4.2 Consumer Protection Extra-Territoriality

Consumer laws may apply if services are:

  • Marketed into territory
  • Local currency accepted
  • Language targeting used

Including laws in:

EU, UK, US states, Canada, Australia, Japan, Korea, Brazil, Mexico, Argentina, Middle East consumer statutes, African consumer regimes.


4.3 Media and Political Content Regulation

Some states regulate online speech if:

  • Content affects domestic political order
  • National security is alleged
  • Cultural or religious laws are implicated

Including but not limited to:

China, Russia, Turkey, Iran, Saudi Arabia, UAE, Pakistan, Bangladesh, Indonesia, parts of Africa, Central Asian states.

WNS complies with binding lawful orders while applying geo-restriction where feasible.


5. GEO-BLOCKING, LOCALIZATION, AND PARTIAL COMPLIANCE

5.1 Geo-Restriction as Compliance Tool

Where national laws conflict, WNS may:

  • Restrict access by IP geolocation
  • Remove content only in specified jurisdictions
  • Disable features locally

This approach is recognized under:

  • EU DSA territorial enforcement model
  • Council of Europe proportionality principles
  • UN freedom of expression jurisprudence

5.2 Technical and Legal Limitations

Geo-blocking is not perfect due to:

  • VPN usage
  • CDN routing
  • Mobile network variability

Therefore, WNS cannot guarantee precise territorial compliance in every instance.

5.3 Territorial Limitation as Compliance

Where territorial restriction is implemented in response to legal demand, such action constitutes compliance limited to the requesting jurisdiction and shall not be interpreted as admission of illegality in other jurisdictions.

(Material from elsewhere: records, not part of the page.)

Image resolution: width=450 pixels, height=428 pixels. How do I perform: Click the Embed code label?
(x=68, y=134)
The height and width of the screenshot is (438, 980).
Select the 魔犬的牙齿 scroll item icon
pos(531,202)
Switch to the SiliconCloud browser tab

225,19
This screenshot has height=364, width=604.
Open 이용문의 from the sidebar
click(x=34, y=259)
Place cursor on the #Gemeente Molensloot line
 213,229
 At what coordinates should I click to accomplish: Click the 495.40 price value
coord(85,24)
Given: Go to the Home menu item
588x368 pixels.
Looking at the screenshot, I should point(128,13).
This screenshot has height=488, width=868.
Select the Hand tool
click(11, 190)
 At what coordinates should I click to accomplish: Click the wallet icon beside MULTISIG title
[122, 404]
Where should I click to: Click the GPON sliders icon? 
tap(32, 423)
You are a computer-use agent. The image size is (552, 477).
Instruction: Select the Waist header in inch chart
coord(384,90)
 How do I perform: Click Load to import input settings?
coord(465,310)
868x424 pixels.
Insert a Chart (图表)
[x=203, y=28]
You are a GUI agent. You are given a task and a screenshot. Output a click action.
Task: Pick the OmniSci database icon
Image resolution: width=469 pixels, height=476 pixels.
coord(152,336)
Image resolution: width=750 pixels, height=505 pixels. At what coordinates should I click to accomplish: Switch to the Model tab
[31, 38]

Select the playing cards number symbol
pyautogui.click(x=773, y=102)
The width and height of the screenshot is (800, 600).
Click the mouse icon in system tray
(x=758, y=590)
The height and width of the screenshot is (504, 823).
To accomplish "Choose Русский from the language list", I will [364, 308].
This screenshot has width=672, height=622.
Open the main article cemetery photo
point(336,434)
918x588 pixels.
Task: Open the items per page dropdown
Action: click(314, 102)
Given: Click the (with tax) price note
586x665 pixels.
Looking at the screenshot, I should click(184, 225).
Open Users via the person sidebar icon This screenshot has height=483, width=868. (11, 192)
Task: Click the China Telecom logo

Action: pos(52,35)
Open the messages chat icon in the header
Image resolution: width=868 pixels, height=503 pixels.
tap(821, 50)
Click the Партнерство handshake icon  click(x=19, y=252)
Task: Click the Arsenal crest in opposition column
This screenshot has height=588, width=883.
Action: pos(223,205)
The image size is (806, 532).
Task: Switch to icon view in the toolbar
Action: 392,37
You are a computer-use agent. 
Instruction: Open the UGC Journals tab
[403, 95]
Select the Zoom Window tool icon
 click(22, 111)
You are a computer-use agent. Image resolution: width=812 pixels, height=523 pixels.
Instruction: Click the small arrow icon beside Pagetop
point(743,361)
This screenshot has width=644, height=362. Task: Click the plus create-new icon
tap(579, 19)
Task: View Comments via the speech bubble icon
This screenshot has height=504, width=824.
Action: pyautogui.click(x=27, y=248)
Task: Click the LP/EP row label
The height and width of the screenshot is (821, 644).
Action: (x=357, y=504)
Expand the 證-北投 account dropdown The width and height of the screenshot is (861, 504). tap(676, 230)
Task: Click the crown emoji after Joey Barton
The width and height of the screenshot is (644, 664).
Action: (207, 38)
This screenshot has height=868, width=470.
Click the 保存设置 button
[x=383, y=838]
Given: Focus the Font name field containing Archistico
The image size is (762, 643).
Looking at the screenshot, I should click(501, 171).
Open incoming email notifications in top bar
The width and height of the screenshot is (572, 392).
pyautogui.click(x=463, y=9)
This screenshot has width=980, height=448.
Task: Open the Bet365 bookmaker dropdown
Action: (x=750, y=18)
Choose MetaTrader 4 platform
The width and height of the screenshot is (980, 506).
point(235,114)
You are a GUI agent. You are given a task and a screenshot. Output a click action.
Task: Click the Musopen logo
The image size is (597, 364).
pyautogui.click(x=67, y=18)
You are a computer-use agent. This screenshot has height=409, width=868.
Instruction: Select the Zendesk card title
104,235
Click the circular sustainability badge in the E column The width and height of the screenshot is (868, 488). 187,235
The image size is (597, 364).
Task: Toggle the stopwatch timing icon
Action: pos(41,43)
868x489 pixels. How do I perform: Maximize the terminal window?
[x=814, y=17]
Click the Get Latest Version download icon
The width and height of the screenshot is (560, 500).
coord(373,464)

6. LONG-ARM JURISDICTION AND FOREIGN COURT CLAIMS

6.1 When Foreign Courts May Assert Jurisdiction

Foreign courts may claim authority when:

  • Harm occurred locally
  • Content was accessible locally
  • Victim resides locally
  • Transactions occurred with local consumers

6.2 Contesting Jurisdiction

WNS may challenge foreign jurisdiction where:

  • No substantial connection exists
  • Forum shopping is alleged
  • Conflicting judgments risk arises

Under doctrines of:

  • Forum non conveniens
  • Lack of minimum contacts
  • Abuse of process

6.3 Strategic Litigation and Jurisdictional Abuse

WNS recognizes the use of jurisdictional overreach and forum shopping as tools to suppress lawful journalistic or platform activity. Where foreign proceedings appear designed primarily to intimidate, silence, or impose disproportionate legal burden, WNS reserves the right to:

  • Challenge jurisdiction vigorously
  • Seek dismissal on grounds of abuse of process
  • Invoke anti-SLAPP protections where available
  • Seek cost recovery where permitted by law

Such defensive action does not constitute refusal to comply with binding lawful orders but reflects legitimate jurisdictional defense.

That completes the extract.